── Data section

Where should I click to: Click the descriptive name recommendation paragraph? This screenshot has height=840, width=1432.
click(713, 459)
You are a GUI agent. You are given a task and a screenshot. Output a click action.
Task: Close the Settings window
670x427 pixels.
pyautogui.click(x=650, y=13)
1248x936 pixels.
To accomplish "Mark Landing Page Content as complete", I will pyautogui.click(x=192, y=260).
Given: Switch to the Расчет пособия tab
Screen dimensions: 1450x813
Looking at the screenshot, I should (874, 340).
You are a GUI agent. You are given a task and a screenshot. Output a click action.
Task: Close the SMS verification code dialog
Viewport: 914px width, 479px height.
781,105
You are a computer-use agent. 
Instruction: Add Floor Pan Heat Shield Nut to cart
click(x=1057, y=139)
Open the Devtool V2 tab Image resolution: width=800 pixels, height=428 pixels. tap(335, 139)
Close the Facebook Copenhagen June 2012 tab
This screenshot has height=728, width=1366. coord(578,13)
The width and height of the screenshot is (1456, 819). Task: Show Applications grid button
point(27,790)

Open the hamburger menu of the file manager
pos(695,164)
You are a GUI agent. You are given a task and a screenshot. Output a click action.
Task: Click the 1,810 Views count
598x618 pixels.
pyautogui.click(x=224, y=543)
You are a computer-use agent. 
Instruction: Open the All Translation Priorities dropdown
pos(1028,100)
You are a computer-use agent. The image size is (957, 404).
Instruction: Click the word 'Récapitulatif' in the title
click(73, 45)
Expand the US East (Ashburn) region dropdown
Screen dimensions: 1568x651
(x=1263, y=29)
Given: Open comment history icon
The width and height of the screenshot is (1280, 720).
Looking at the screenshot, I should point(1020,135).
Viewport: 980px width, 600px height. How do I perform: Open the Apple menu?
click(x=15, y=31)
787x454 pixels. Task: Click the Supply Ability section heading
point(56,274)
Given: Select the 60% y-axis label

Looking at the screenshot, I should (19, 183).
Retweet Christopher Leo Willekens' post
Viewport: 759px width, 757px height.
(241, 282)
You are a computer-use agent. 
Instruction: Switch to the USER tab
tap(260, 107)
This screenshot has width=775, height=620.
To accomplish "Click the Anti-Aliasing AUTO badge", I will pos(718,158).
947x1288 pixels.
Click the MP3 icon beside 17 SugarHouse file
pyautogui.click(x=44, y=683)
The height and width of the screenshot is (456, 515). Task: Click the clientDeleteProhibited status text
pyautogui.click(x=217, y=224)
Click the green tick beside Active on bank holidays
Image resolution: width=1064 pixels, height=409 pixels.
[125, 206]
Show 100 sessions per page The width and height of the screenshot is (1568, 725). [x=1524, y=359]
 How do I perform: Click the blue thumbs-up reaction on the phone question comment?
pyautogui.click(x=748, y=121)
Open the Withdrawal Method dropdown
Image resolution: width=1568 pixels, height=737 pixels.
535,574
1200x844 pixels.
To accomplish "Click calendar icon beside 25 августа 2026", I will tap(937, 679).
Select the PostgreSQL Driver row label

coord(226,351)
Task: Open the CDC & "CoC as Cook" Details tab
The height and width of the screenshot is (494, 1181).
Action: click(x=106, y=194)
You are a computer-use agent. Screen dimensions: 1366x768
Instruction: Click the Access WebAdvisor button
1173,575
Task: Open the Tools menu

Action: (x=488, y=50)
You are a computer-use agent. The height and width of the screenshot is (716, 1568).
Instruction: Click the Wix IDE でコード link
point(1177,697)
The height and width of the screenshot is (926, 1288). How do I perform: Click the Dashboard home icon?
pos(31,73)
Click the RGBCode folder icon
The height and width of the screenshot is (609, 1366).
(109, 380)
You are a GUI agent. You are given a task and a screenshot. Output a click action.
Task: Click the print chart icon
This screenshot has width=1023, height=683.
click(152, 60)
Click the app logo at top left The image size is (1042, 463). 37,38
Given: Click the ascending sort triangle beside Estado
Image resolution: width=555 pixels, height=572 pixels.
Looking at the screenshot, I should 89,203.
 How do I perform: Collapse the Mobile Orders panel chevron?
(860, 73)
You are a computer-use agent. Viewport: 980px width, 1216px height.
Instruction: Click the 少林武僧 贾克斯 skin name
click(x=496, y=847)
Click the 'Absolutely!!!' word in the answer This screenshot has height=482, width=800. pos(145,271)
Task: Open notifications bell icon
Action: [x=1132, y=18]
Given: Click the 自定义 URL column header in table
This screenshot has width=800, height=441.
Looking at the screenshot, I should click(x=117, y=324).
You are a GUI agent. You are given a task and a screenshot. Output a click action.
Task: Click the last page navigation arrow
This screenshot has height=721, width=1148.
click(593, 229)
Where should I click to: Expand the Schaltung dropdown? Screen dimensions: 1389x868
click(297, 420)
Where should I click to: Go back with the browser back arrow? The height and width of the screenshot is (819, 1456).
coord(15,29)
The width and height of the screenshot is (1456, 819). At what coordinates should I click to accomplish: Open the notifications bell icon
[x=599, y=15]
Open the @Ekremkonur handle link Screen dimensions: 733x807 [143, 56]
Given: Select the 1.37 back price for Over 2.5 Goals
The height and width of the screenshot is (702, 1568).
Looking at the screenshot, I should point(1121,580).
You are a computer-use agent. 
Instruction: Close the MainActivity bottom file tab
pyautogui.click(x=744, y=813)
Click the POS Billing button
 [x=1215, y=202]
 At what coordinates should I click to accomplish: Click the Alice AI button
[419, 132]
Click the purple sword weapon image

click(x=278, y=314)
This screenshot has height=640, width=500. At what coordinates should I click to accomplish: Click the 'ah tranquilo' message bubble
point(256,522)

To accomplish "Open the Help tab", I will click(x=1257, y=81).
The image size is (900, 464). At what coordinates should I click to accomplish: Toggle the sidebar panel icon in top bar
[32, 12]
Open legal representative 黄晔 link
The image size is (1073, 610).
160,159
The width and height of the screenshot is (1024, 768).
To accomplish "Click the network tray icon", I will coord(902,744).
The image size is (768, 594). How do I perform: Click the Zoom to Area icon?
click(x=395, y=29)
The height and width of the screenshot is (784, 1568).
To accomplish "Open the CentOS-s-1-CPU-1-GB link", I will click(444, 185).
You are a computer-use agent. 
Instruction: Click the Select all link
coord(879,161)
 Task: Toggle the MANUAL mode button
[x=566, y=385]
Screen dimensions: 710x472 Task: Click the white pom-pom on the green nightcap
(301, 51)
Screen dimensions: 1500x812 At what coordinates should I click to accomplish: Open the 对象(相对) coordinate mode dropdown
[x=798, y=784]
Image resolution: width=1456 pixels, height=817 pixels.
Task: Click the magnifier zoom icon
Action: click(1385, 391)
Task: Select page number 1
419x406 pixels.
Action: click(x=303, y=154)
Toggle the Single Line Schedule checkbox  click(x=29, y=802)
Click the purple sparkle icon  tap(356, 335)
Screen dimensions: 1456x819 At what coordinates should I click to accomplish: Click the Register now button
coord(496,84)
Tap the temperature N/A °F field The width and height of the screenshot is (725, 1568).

────

→ **Task statement**
Please switch "GUI agent" to "desktop agent" throughout the entries above and write them out again with nothing else changed.

→ **Task answer**
Where should I click to: Click the descriptive name recommendation paragraph? This screenshot has height=840, width=1432.
click(713, 459)
You are a desktop agent. You are given a task and a screenshot. Output a click action.
Task: Close the Settings window
670x427 pixels.
pyautogui.click(x=650, y=13)
1248x936 pixels.
To accomplish "Mark Landing Page Content as complete", I will pyautogui.click(x=192, y=260).
Given: Switch to the Расчет пособия tab
Screen dimensions: 1450x813
Looking at the screenshot, I should (874, 340).
You are a desktop agent. You are given a task and a screenshot. Output a click action.
Task: Close the SMS verification code dialog
Viewport: 914px width, 479px height.
781,105
You are a computer-use agent. 
Instruction: Add Floor Pan Heat Shield Nut to cart
click(x=1057, y=139)
Open the Devtool V2 tab Image resolution: width=800 pixels, height=428 pixels. tap(335, 139)
Close the Facebook Copenhagen June 2012 tab
This screenshot has height=728, width=1366. coord(578,13)
The width and height of the screenshot is (1456, 819). Task: Show Applications grid button
point(27,790)

Open the hamburger menu of the file manager
pos(695,164)
You are a desktop agent. You are given a task and a screenshot. Output a click action.
Task: Click the 1,810 Views count
598x618 pixels.
pyautogui.click(x=224, y=543)
You are a computer-use agent. 
Instruction: Open the All Translation Priorities dropdown
pos(1028,100)
You are a computer-use agent. The image size is (957, 404).
Instruction: Click the word 'Récapitulatif' in the title
click(73, 45)
Expand the US East (Ashburn) region dropdown
Screen dimensions: 1568x651
(x=1263, y=29)
Given: Open comment history icon
The width and height of the screenshot is (1280, 720).
Looking at the screenshot, I should point(1020,135).
Viewport: 980px width, 600px height. How do I perform: Open the Apple menu?
click(x=15, y=31)
787x454 pixels. Task: Click the Supply Ability section heading
point(56,274)
Given: Select the 60% y-axis label

Looking at the screenshot, I should (19, 183).
Retweet Christopher Leo Willekens' post
Viewport: 759px width, 757px height.
(241, 282)
You are a computer-use agent. 
Instruction: Switch to the USER tab
tap(260, 107)
This screenshot has width=775, height=620.
To accomplish "Click the Anti-Aliasing AUTO badge", I will pos(718,158).
947x1288 pixels.
Click the MP3 icon beside 17 SugarHouse file
pyautogui.click(x=44, y=683)
The height and width of the screenshot is (456, 515). Task: Click the clientDeleteProhibited status text
pyautogui.click(x=217, y=224)
Click the green tick beside Active on bank holidays
Image resolution: width=1064 pixels, height=409 pixels.
[125, 206]
Show 100 sessions per page The width and height of the screenshot is (1568, 725). [x=1524, y=359]
 How do I perform: Click the blue thumbs-up reaction on the phone question comment?
pyautogui.click(x=748, y=121)
Open the Withdrawal Method dropdown
Image resolution: width=1568 pixels, height=737 pixels.
535,574
1200x844 pixels.
To accomplish "Click calendar icon beside 25 августа 2026", I will tap(937, 679).
Select the PostgreSQL Driver row label

coord(226,351)
Task: Open the CDC & "CoC as Cook" Details tab
The height and width of the screenshot is (494, 1181).
Action: click(x=106, y=194)
You are a computer-use agent. Screen dimensions: 1366x768
Instruction: Click the Access WebAdvisor button
1173,575
Task: Open the Tools menu

Action: (x=488, y=50)
You are a computer-use agent. The height and width of the screenshot is (716, 1568).
Instruction: Click the Wix IDE でコード link
point(1177,697)
The height and width of the screenshot is (926, 1288). How do I perform: Click the Dashboard home icon?
pos(31,73)
Click the RGBCode folder icon
The height and width of the screenshot is (609, 1366).
(109, 380)
You are a desktop agent. You are given a task and a screenshot. Output a click action.
Task: Click the print chart icon
This screenshot has width=1023, height=683.
click(152, 60)
Click the app logo at top left The image size is (1042, 463). 37,38
Given: Click the ascending sort triangle beside Estado
Image resolution: width=555 pixels, height=572 pixels.
Looking at the screenshot, I should 89,203.
 How do I perform: Collapse the Mobile Orders panel chevron?
(860, 73)
You are a computer-use agent. Viewport: 980px width, 1216px height.
Instruction: Click the 少林武僧 贾克斯 skin name
click(x=496, y=847)
Click the 'Absolutely!!!' word in the answer This screenshot has height=482, width=800. pos(145,271)
Task: Open notifications bell icon
Action: [x=1132, y=18]
Given: Click the 自定义 URL column header in table
This screenshot has width=800, height=441.
Looking at the screenshot, I should click(x=117, y=324).
You are a desktop agent. You are given a task and a screenshot. Output a click action.
Task: Click the last page navigation arrow
This screenshot has height=721, width=1148.
click(593, 229)
Where should I click to: Expand the Schaltung dropdown? Screen dimensions: 1389x868
click(297, 420)
Where should I click to: Go back with the browser back arrow? The height and width of the screenshot is (819, 1456).
coord(15,29)
The width and height of the screenshot is (1456, 819). At what coordinates should I click to accomplish: Open the notifications bell icon
[x=599, y=15]
Open the @Ekremkonur handle link Screen dimensions: 733x807 [143, 56]
Given: Select the 1.37 back price for Over 2.5 Goals
The height and width of the screenshot is (702, 1568).
Looking at the screenshot, I should point(1121,580).
You are a computer-use agent. 
Instruction: Close the MainActivity bottom file tab
pyautogui.click(x=744, y=813)
Click the POS Billing button
 [x=1215, y=202]
 At what coordinates should I click to accomplish: Click the Alice AI button
[419, 132]
Click the purple sword weapon image

click(x=278, y=314)
This screenshot has height=640, width=500. At what coordinates should I click to accomplish: Click the 'ah tranquilo' message bubble
point(256,522)

To accomplish "Open the Help tab", I will click(x=1257, y=81).
The image size is (900, 464). At what coordinates should I click to accomplish: Toggle the sidebar panel icon in top bar
[32, 12]
Open legal representative 黄晔 link
The image size is (1073, 610).
160,159
The width and height of the screenshot is (1024, 768).
To accomplish "Click the network tray icon", I will coord(902,744).
The image size is (768, 594). How do I perform: Click the Zoom to Area icon?
click(x=395, y=29)
The height and width of the screenshot is (784, 1568).
To accomplish "Open the CentOS-s-1-CPU-1-GB link", I will click(444, 185).
You are a computer-use agent. 
Instruction: Click the Select all link
coord(879,161)
 Task: Toggle the MANUAL mode button
[x=566, y=385]
Screen dimensions: 710x472 Task: Click the white pom-pom on the green nightcap
(301, 51)
Screen dimensions: 1500x812 At what coordinates should I click to accomplish: Open the 对象(相对) coordinate mode dropdown
[x=798, y=784]
Image resolution: width=1456 pixels, height=817 pixels.
Task: Click the magnifier zoom icon
Action: click(1385, 391)
Task: Select page number 1
419x406 pixels.
Action: click(x=303, y=154)
Toggle the Single Line Schedule checkbox  click(x=29, y=802)
Click the purple sparkle icon  tap(356, 335)
Screen dimensions: 1456x819 At what coordinates should I click to accomplish: Click the Register now button
coord(496,84)
Tap the temperature N/A °F field The width and height of the screenshot is (725, 1568).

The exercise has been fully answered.